LIST OF TASKS
**1.** Summarize the report on the ministers' talks in two sentences.
**2.** From the report on the ministers' talks, return the passage that begins at the words "The 2593 passed" and ends after "of domestic population.".
*** Opening TEXT UNDER STUDY ***
The statements by the Ministers indicated the lingering concern about Taliban’s links with global terrorism, that was further amplified as the dialogue was held on the 20th anniversary of the 9/11 attacks that Ms. Payne described as an attack not just on the U.S. but also on the “modern, pluralist, democratic world”.

The 2593 passed on August 30 ‘demands’ that Afghan territory should not be used to attack or threaten any other country. However, days after the resolution, Taliban’s spokesperson Suhail Shaheen said his organisation can raise issues concerning “Kashmir, India or any other country”. The remark indicated a trans-border agenda of the Taliban reminiscent of its previous government that was toppled after the 9/11 attacks.

Ms. Payne said the immediate concern of Australia was to ensure that those with visas of other countries wishing to leave Afghanistan should be allowed to do so ‘safely’. She said Afghanistan faces a humanitarian emergency because of a drought-like situation and displacement of domestic population.

“We are very conscious of the impact of violence and breaches of human rights of the Afghanistan community, and again call for the fundamentals of human rights to be observed,” said Ms. Payne urging the UN Food Programme and other relief organisations to ensure help for the war-affected citizens.

Accompanied by Defence Minister Peter Dutton for talks also with his counterpart Rajnath Singh, Ms. Payne focused on the erosion of the rights of women and young girls since the “fall of Kabul” on August 15. “I would also strongly reinforce Australia’s views in relation to the position of women and girls,” she said calling for safeguarding their rights that were promoted in the last two decades.

Mr. Singh and Mr. Dutton highlighted the maritime domain and urged for an “open and inclusive” Indo-Pacific region. “The important partnership between India and Australia is based on the shared vision of the Indo-Pacific region as a free, open, inclusive and prosperous domain,” said Mr. Singh who said both sides have agreed to collaborate on logistical support.
*** Closing TEXT UNDER STUDY ***
*** Opening RECORDS PROVIDED ***
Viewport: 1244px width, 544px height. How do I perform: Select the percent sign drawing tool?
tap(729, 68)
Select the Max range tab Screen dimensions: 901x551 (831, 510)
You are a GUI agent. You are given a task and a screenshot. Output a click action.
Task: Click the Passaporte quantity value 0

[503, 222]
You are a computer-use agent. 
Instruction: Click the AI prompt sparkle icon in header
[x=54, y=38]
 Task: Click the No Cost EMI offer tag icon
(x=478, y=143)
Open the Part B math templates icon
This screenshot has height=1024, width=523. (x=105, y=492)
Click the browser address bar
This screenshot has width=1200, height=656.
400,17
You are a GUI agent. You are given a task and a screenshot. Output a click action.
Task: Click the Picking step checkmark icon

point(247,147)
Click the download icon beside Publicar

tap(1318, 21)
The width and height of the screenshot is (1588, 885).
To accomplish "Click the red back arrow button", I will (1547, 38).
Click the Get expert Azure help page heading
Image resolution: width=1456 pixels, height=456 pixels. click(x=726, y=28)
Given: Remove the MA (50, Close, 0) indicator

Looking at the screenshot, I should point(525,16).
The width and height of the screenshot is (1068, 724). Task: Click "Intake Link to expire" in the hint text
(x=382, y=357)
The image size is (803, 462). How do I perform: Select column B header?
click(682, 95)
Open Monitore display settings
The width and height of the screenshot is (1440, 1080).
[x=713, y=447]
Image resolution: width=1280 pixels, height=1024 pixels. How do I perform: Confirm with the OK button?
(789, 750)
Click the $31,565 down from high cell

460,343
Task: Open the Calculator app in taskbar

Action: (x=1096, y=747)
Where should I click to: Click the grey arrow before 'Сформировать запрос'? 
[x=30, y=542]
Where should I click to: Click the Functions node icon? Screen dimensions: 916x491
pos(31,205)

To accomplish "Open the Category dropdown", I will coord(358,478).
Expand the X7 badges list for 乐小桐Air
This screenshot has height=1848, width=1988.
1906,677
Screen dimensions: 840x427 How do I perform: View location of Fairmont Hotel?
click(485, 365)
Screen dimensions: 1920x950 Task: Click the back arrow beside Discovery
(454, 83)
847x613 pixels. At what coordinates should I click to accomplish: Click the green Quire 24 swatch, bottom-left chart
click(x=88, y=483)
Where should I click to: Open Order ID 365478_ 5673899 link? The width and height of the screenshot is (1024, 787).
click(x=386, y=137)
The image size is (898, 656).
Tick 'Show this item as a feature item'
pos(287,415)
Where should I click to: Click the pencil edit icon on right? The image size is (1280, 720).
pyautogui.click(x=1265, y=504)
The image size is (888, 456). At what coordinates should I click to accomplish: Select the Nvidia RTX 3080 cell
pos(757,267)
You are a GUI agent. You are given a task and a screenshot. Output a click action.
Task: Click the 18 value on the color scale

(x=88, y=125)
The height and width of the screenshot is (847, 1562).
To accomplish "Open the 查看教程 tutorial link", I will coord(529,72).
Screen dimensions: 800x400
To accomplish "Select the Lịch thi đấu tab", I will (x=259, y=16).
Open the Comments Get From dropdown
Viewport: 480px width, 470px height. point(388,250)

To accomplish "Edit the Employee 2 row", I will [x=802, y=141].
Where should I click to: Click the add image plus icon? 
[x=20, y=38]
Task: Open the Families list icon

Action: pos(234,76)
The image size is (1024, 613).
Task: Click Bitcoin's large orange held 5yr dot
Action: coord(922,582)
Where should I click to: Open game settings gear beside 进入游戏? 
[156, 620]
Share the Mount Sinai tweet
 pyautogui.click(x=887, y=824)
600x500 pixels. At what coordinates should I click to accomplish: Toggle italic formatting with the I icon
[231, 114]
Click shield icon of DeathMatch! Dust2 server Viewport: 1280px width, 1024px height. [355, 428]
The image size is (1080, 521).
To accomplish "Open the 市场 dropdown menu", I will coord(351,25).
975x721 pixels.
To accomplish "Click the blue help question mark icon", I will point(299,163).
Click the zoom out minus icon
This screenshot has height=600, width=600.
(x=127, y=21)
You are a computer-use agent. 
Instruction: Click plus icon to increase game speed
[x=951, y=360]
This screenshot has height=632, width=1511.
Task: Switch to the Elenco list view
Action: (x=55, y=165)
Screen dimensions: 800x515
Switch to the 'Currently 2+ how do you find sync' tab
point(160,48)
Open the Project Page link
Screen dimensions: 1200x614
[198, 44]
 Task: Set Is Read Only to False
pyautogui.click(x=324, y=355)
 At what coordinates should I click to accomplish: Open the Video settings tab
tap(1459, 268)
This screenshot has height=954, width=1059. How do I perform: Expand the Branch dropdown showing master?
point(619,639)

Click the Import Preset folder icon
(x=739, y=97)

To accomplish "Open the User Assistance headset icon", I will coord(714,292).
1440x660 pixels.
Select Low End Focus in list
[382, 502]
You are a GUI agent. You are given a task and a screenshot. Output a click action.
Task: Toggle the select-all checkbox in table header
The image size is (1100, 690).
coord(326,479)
*** Closing RECORDS PROVIDED ***
RESPONSES BY TASK
**1.** The ministers voiced lingering concern about the Taliban's links with global terrorism, and Ms. Payne called for safe departure from Afghanistan for those with visas of other countries, help for war-affected citizens, respect for human rights, and protection of the rights of women and girls. Mr. Singh and Mr. Dutton urged an "open and inclusive" Indo-Pacific region, and Mr. Singh said both sides agreed to collaborate on logistical support.

**2.**
The 2593 passed on August 30 ‘demands’ that Afghan territory should not be used to attack or threaten any other country. However, days after the resolution, Taliban’s spokesperson Suhail Shaheen said his organisation can raise issues concerning “Kashmir, India or any other country”. The remark indicated a trans-border agenda of the Taliban reminiscent of its previous government that was toppled after the 9/11 attacks.

Ms. Payne said the immediate concern of Australia was to ensure that those with visas of other countries wishing to leave Afghanistan should be allowed to do so ‘safely’. She said Afghanistan faces a humanitarian emergency because of a drought-like situation and displacement of domestic population.